The Ocean Hop s'inspire de l'exploit de Charles Lindbergh. Ce pionnier
américain de l'aviation, surnommé « L'aigle solitaire, entre en effet dans la
légende en devenant le premier pilote à relier New York à Paris entre le 20 et
21 mai 1927 en 33 heures et 30 minutes, à bord de son avion Spirit of Saint
Louis et ce, sans escale et en solitaire. Un autre cartoon Disney s'inspirera
d’ailleurs de cette épopée : l'emblématique,
L'Avion Fou, sorti un an plus
tard et connu pour être la toute première aventure de
Mickey Mouse jamais produite. Par
rapport à elle, The Ocean Hop contient toutefois une scène finale
différente, puisque l'arrivée d’Oswald se fait à Paris !

Au delà de ce détail chauvin, le cartoon est un calque, au niveau de son
histoire, de La Course aux Ballons,
sorti un an plus tôt dans la série des
Alice Comedies. La trame est, il est vrai, globalement la même, réutilisant
Pat Hibulaire, dans son apparence d'ours. L'animation, elle, a fortement évolué
grâce aux talents combinés d'Ub Iwerks,
Ham Hamilton et Hugh Harman (les deux derniers étant les futurs papas des
fameuses séries de cartoons des studios Warner : Looney Tunes et
Merrie Melodies). Les gags sont, en outre, savoureux avec, par exemple, la
scène où Pat Hibulaire se cache, avec son avion, derrière un bâton ou celle où
Oswald transforme un chien basset en engin volant.

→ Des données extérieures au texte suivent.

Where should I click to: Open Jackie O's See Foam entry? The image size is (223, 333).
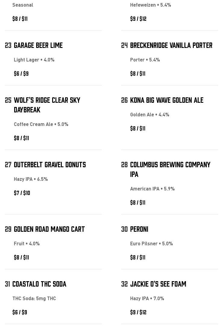click(158, 284)
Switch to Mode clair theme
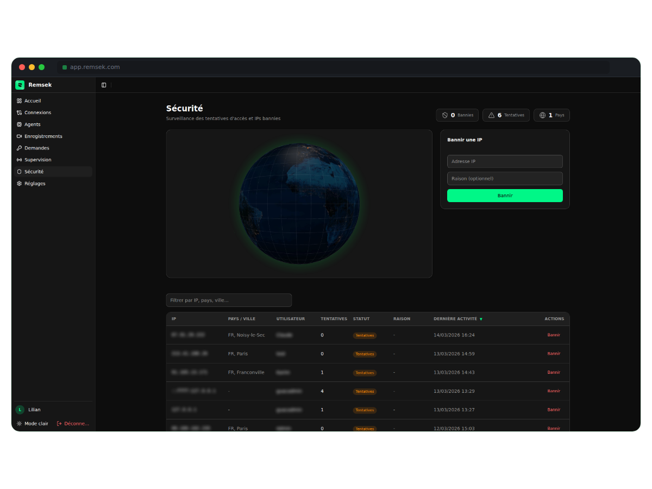 tap(33, 423)
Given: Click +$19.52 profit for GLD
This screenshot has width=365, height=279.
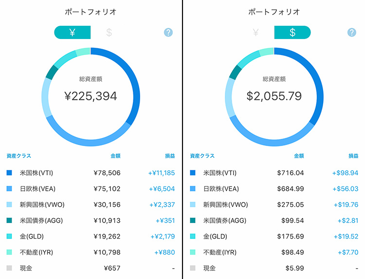Looking at the screenshot, I should tap(346, 236).
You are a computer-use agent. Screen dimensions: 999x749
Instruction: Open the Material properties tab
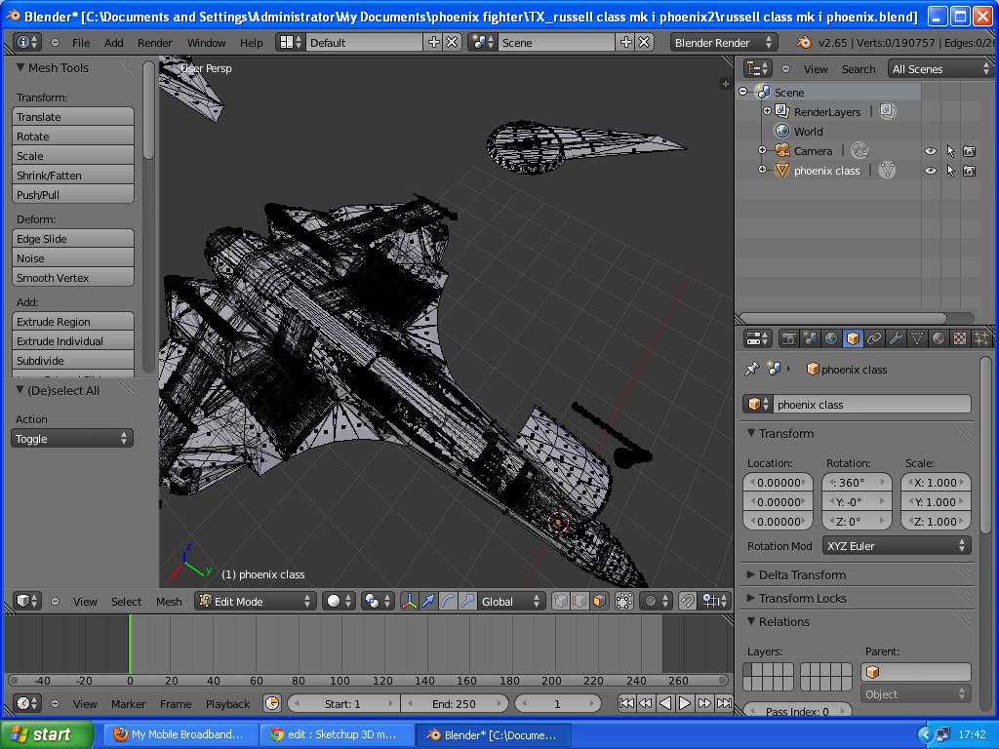939,337

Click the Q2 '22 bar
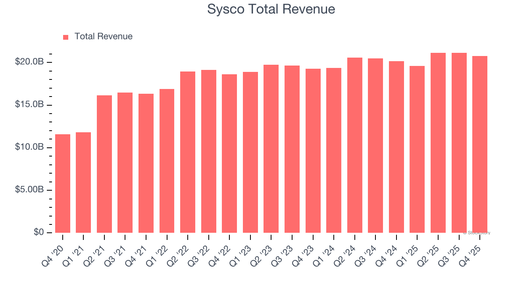pos(187,151)
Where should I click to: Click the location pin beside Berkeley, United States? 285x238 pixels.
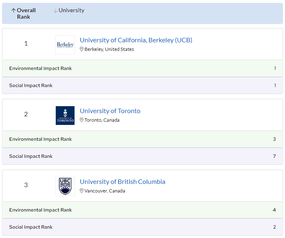[81, 49]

Dernier détail : les plus
attentifs remarqueront que les personnages conservent cinq doigts par main : ils
se contenteront plus tard de quatre pour des raisons de facilité d'animation et,
par ricochet, de coût...

Même s’il reprend une trame déjà vue par ailleurs, The Ocean Hop
conserve toute sa fraîcheur et son dynamisme.